Constantino: ‘Esquerda quer desarmar cidadão de bem porque gosta de marginal armado’

Comentaristas do programa 3 em 1, da Jovem Pan, debateram a decisão do ministro Alexandre de Moraes que suspendeu decreto que revogava normas de rastreamento de armas e munições

  • Por Jovem Pan
  • 17/09/2021 18h00
Alexandre Guzanshe/Códifo 13/Estadão Conteúdo - 17/02/2009Para comentarista, ministro Alexandre de Moraes extrapolou em sua decisão sobre rastreamento de armas

O ministro Alexandre de Moraes, do Supremo Tribunal Federal (STF), suspendeu a portaria editada pelo presidente Jair Bolsonaro (sem partido) em abril de 2020 que revogava normas que garantiam maior controle de rastreamento de armas e munições. Em sua decisão, Moraes viu desvio de finalidade na ação de Bolsonaro, que feria os princípios da constitucionalidade, da impessoalidade, da moralidade e do interesse  público. O ministro Nunes Marques, colega de Moraes no STF, pediu vista para analisar o tema e suspendeu o julgamento na Corte sobre os decretos de Bolsonaro que facilitam o acesso a armas no país. A discussão não tem data para ser retomada. O STF tinha reiniciado a análise dos processos do plenário virtual, modalidade em que os ministros depositam seus votos no sistema do tribunal sem necessidade de sessão presencial. A análise começou nesta sexta-feira, 17, e vai até o fim da próxima semana.

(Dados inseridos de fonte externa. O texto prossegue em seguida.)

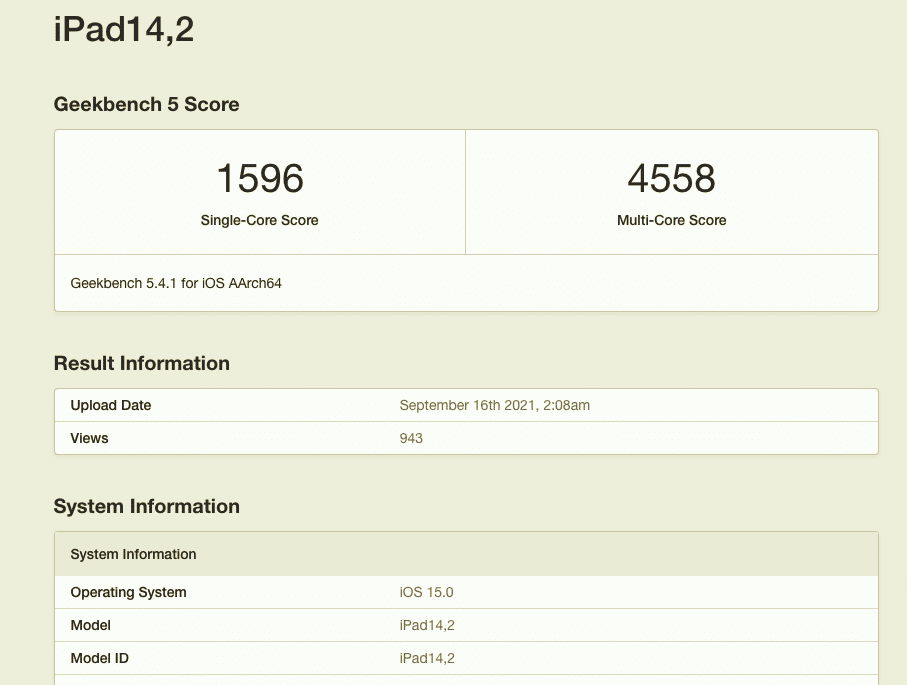Click the large System Information section heading
The width and height of the screenshot is (907, 685).
pos(146,506)
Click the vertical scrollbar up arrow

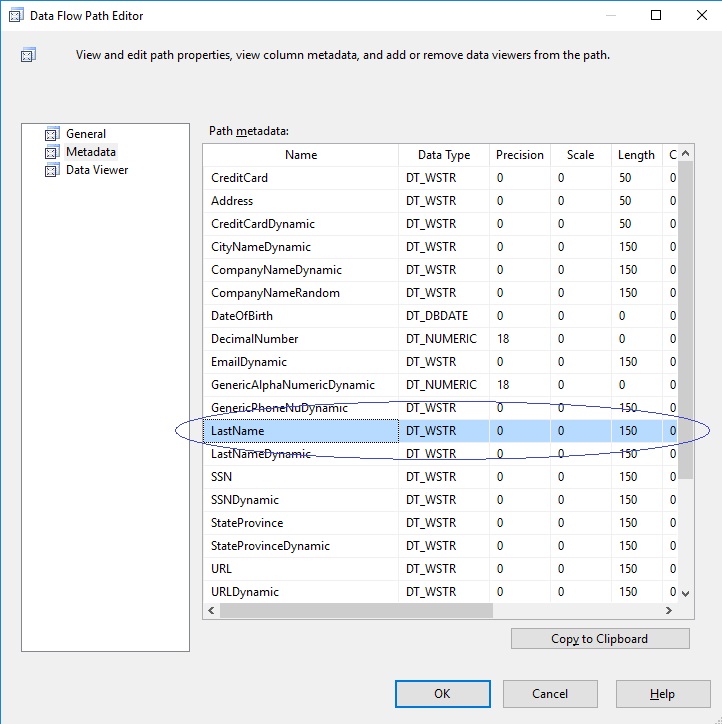686,153
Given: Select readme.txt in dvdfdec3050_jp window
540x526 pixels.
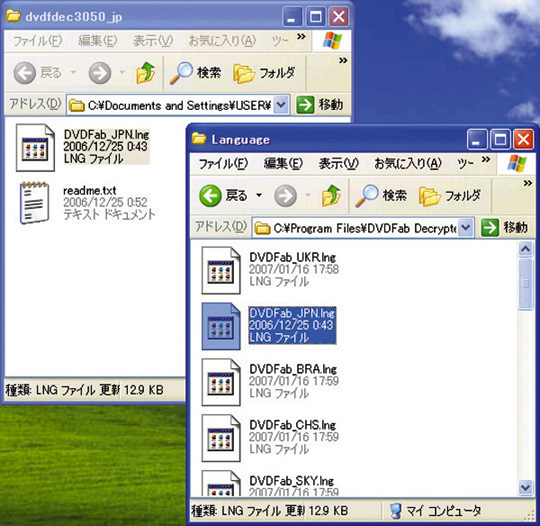Looking at the screenshot, I should pos(86,202).
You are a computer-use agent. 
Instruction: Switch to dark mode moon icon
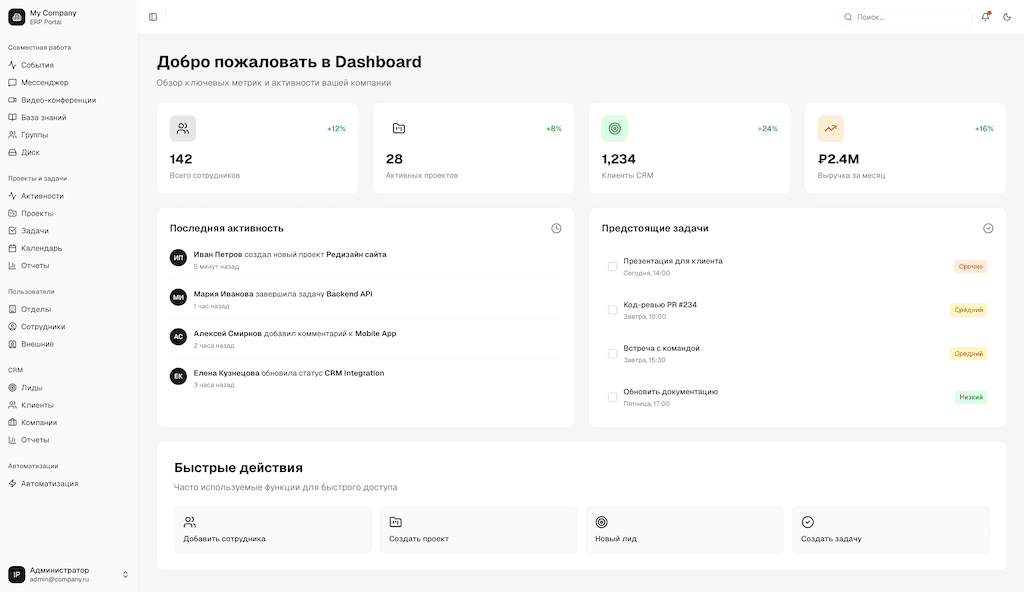tap(1007, 17)
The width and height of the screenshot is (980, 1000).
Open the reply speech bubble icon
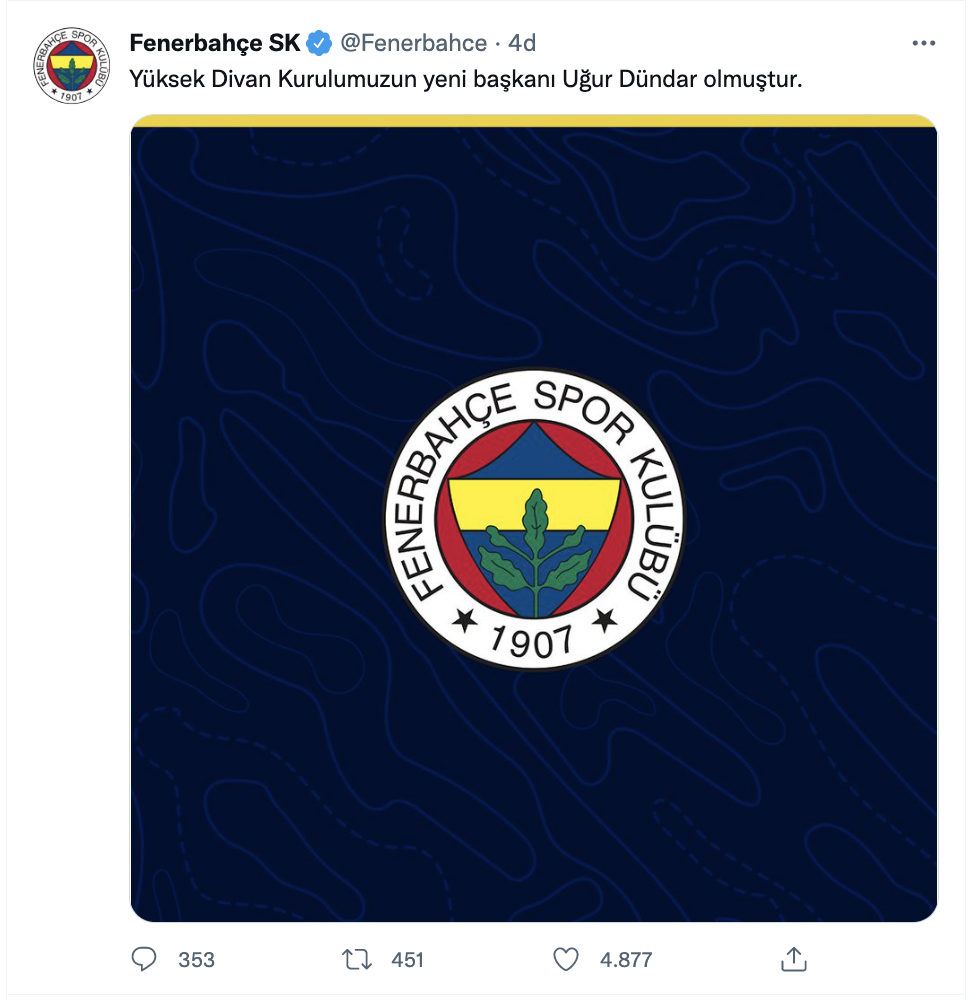(x=143, y=959)
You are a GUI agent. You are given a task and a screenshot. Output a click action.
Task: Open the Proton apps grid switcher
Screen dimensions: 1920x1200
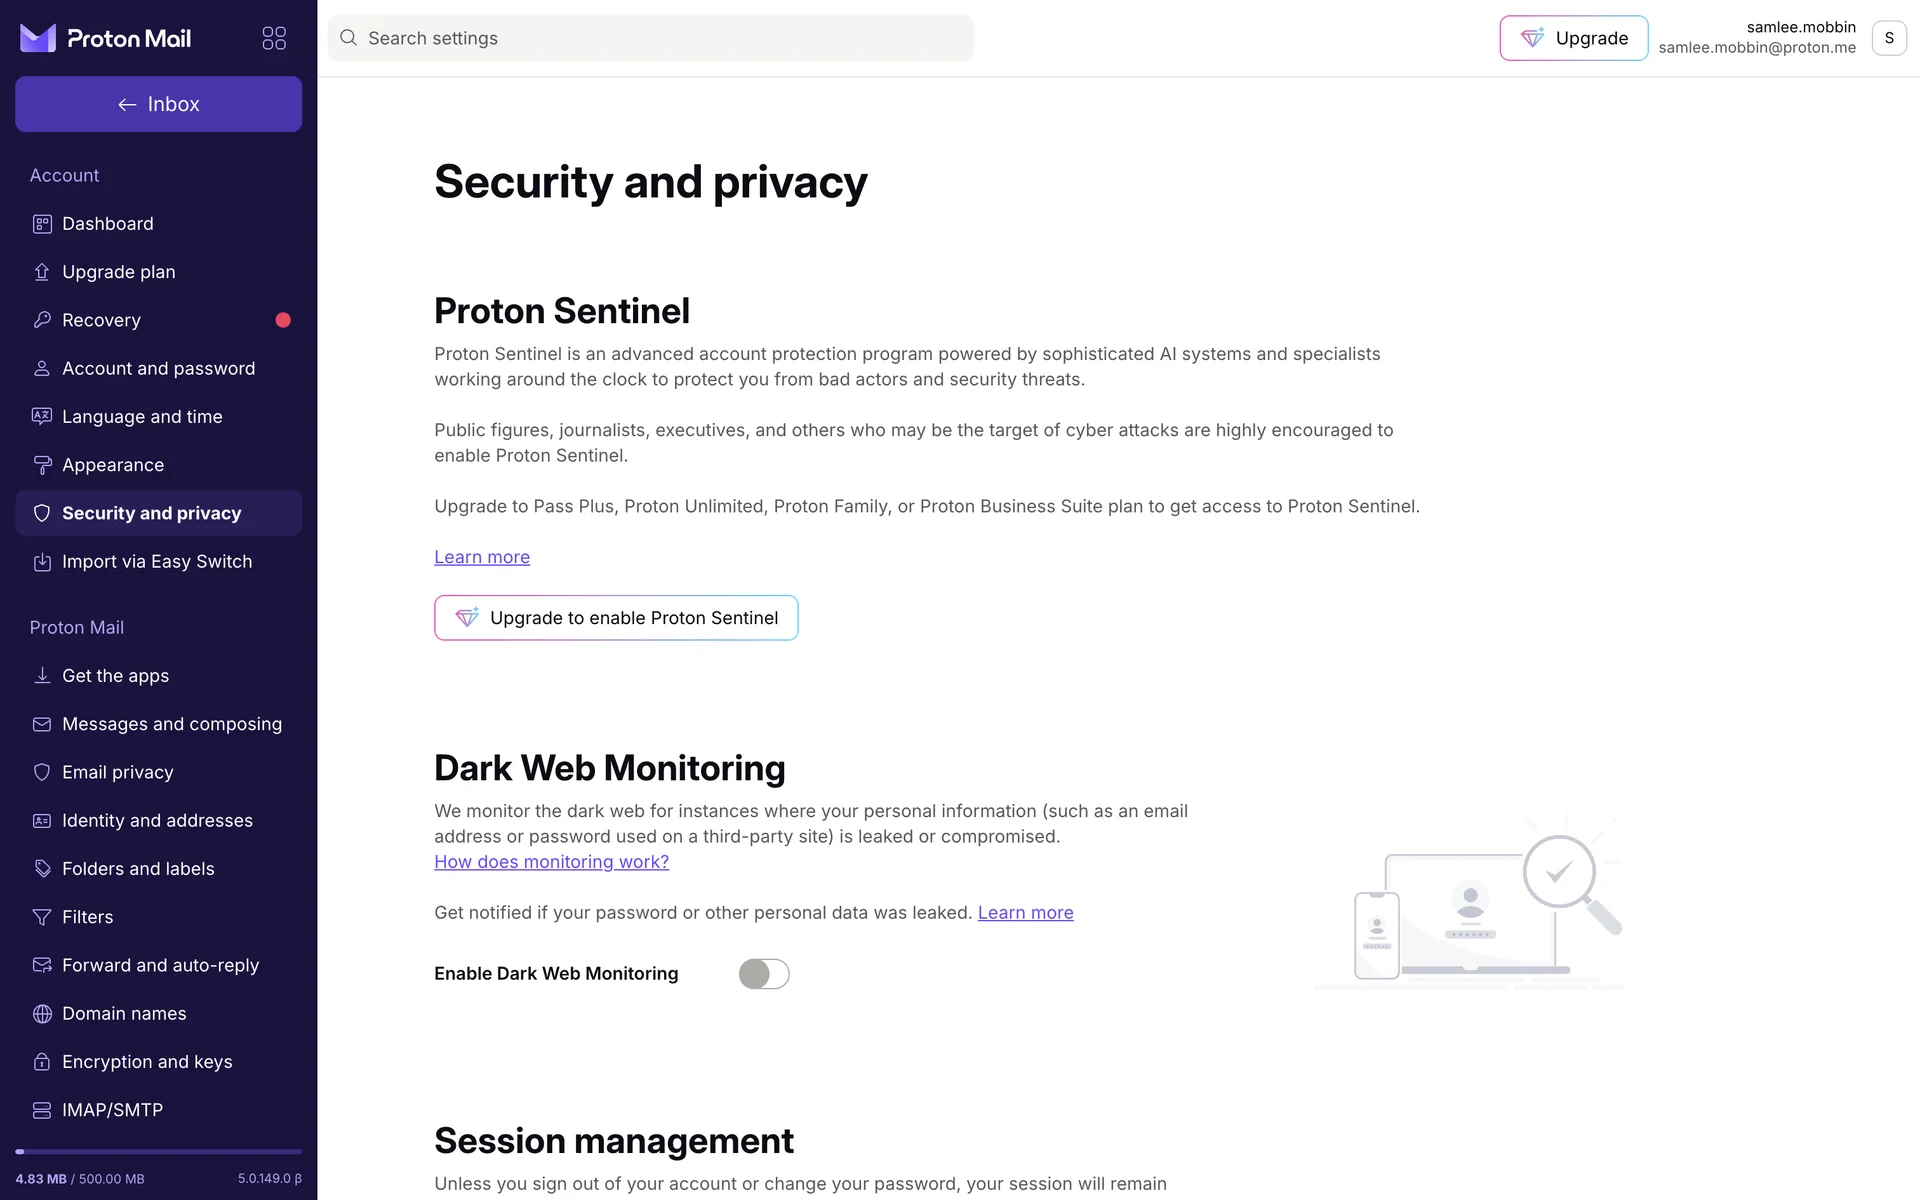(x=274, y=38)
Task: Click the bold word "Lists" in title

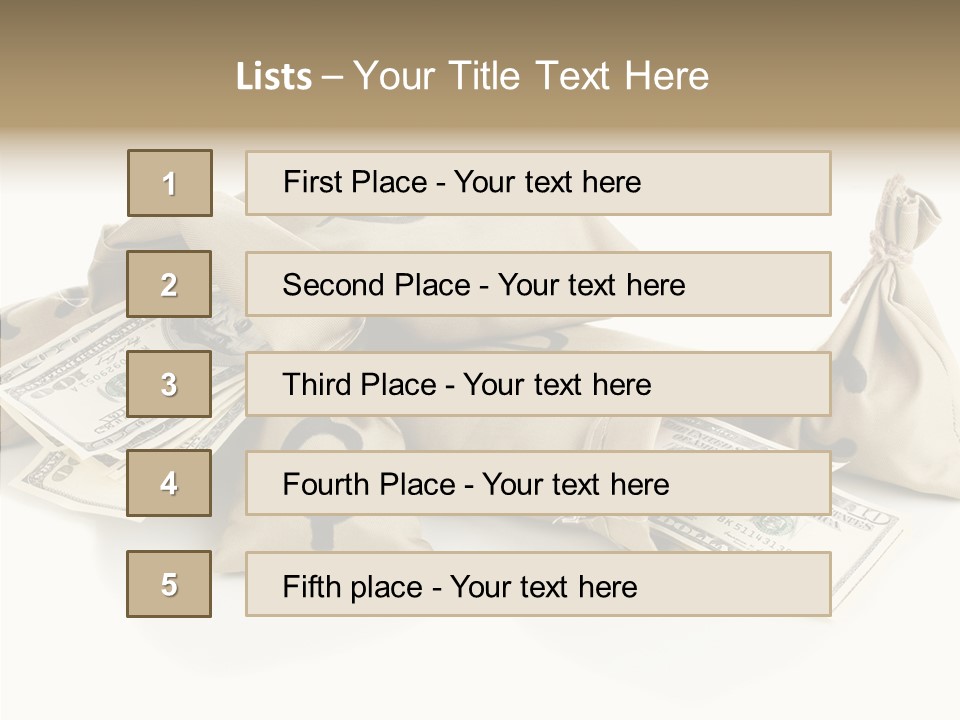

Durante sua participação no programa 3 em 1, da Jovem Pan, desta sexta-feira, 17, o comentarista Rodrigo Constantino criticou a decisão de Moraes, dizendo que o ministro “extrapolou” e levou suas crenças em consideração para suspender a portaria. Além disso, o comentarista criticou a postura dos partidos de esquerda, autores dos pedidos de suspensão que motivaram a decisão. “A decisão do ministro Alexandre de Moraes diz que o presidente extrapolou. Ele (Moraes) que extrapolou. Ele não tem nenhum voto. Em sua decisão ele defende ‘que as consequências podem ser ou vão ser…’. Isso é uma crença dele. Ele acha que se tiver mais flexibilidade para arma vai aumentar a violência no Brasil. Isso é mentira, não tem respaldo científico. Mas mesmo que fosse o caso, e se fosse a decisão da população? Ter mais carros nas ruas aumenta o risco de acidente de carro e nem por isso a gente veta os carros. É uma escolha da sociedade além de ser um direito inalienável. Quem está extrapolando é ele por considerar as consequências que ele imagina como argumento suficiente para tirar um direito do governo, sempre atendendo à provocações de partidos de esquerda que têm essa agenda. Querem desarmar cidadão de bem porque, no fundo, gostam de marginal armado”, afirmou Constantino.